The failures we see always appear during the secondary validation. There are other sub-domains on the certificate request which go through ok. The log indicates that both:
c.tal09.clients.merrehill.co.uk & tal09.clients.merrehill.co.uk
had valid responses during the processing.

These domains are hosted under the wildcard A record of *.clients.merrehill.co.uk.
There are no AAAA records as the solution doesn't use ipv6.
As the issue is intermittent, it is really confusing as to why it errors.
It would be good to understand where the issue lies, be it with LetsEncrypt or our DNS provider, so I can focus attention on getting these certificates issued smoothly.

I appreciate any light the community can shed on this.
Many thanks in advance.
Andy

1 Like

Your site might not be on IPv6, but your DNS servers claim to be, yet they don't actually reply over UDP to the queries. That sounds like exactly the kind of thing that the DNS querying that Let's Encrypt does might be able to sometimes work around but be unreliable.

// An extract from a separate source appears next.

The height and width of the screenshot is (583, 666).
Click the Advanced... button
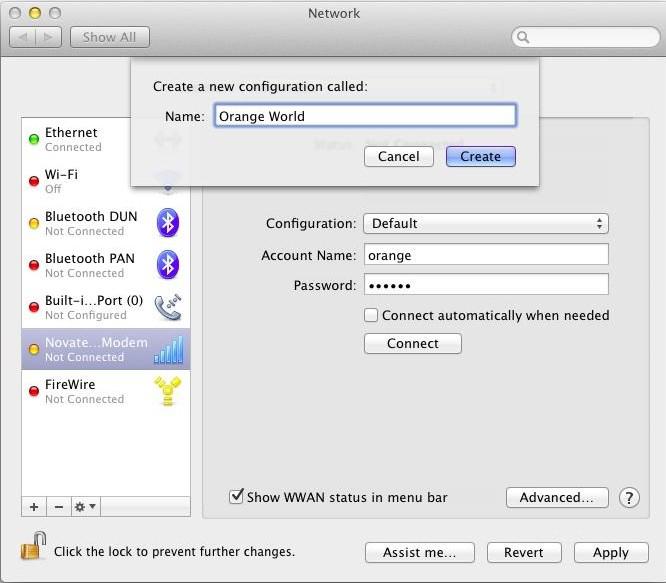pyautogui.click(x=557, y=497)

https://dnsviz.net/d/www.tal09.clients.merrehill.co.uk/dnssec/

merrehill.co.uk zone: The server(s) were not responsive to queries over UDP. (2001:19f0:5001:34c4:7777:7777:7777:7777, 2001:19f0:6801:5b:7777:7777:7777:7777, 2001:19f0:6c01:2cf9:7777:7777:7777:7777, 2001:19f0:7402:4cf:7777:7777:7777:7777)

5 Likes

Cheers Peter, That looks like a great place to dig. Thanks very much for that.
It's much appreciated.

2 Likes

I have spoken to our DNS supplier and they indicate that when there are no AAAA records, the request should fall back to the A record. The LetsEncrypt documentation does state that AAAA records would be used as preference over A records, though if a domain is not intended to use AAAA records, those should be removed to prevent issues.

I appreciate that the nameservers are accepting IPv6 traffic, though as there are no AAAA records for the domain, I'm a little confused why the secondary validation is then trying to use them and failing, when it should be falling back to using the A records.

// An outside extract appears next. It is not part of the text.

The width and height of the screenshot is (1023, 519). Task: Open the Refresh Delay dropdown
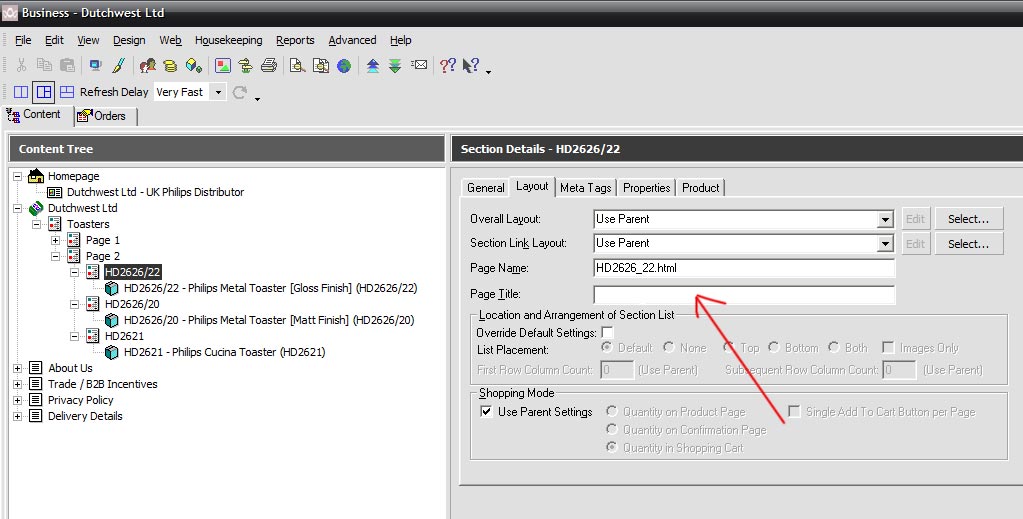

Nameservers will fail for a wide number of reasons, domain not listed in records, not available, or other errors. I'm wondering if there is something that either LetsEncrypt or the nameservers are not doing to make it fall over to use the A record.

If anyone in the community could help shed any further light on what may be happening, it would be much appreciated.

Kind regards,
Andy

The issue isn't the lack of AAAA records on your name, it's that there are AAAA records on your DNS servers' names, but those DNS servers aren't actually responding on those IPs.

While any nameserver errors should fall back to a working IP, I agree, it wouldn't shock me if the extra time that it was taking to do so was causing the intermittent issues you were seeing.

4 Likes

That's correct. But, when no AAAA record exists your DNS server should respond with a not-found. It was responding with a SERVFAIL. That should never be.

I cannot reproduce this using unboundtest.com test site right now but the dnsviz report still shows the problems Peter pointed out. unboundtest uses a similar method to the Let's Encrypt servers to lookup CAA, A, AAAA, and TXT records.

3 Likes

Thank you very much for your input on this Peter and Mike.
Your time and knowledge is truly appreciated.
Andy

2 Likes

Hi all,

For completeness, in case anyone else finds and reads this thread.

After discussions with our name server provider, there was little feedback or support on the problem, so we took the decision to move provider and the problem has since stopped.

Many thanks for the friendly support.

5 Likes

Please notify your previous hosting provider the reason why they've lost you as a customer, so hopefully, if enough customers provide such feedback, they may learn of it.

I think changing provider is indeed a very good solution when confronted with dysfunctional/unprofessional service providers.

4 Likes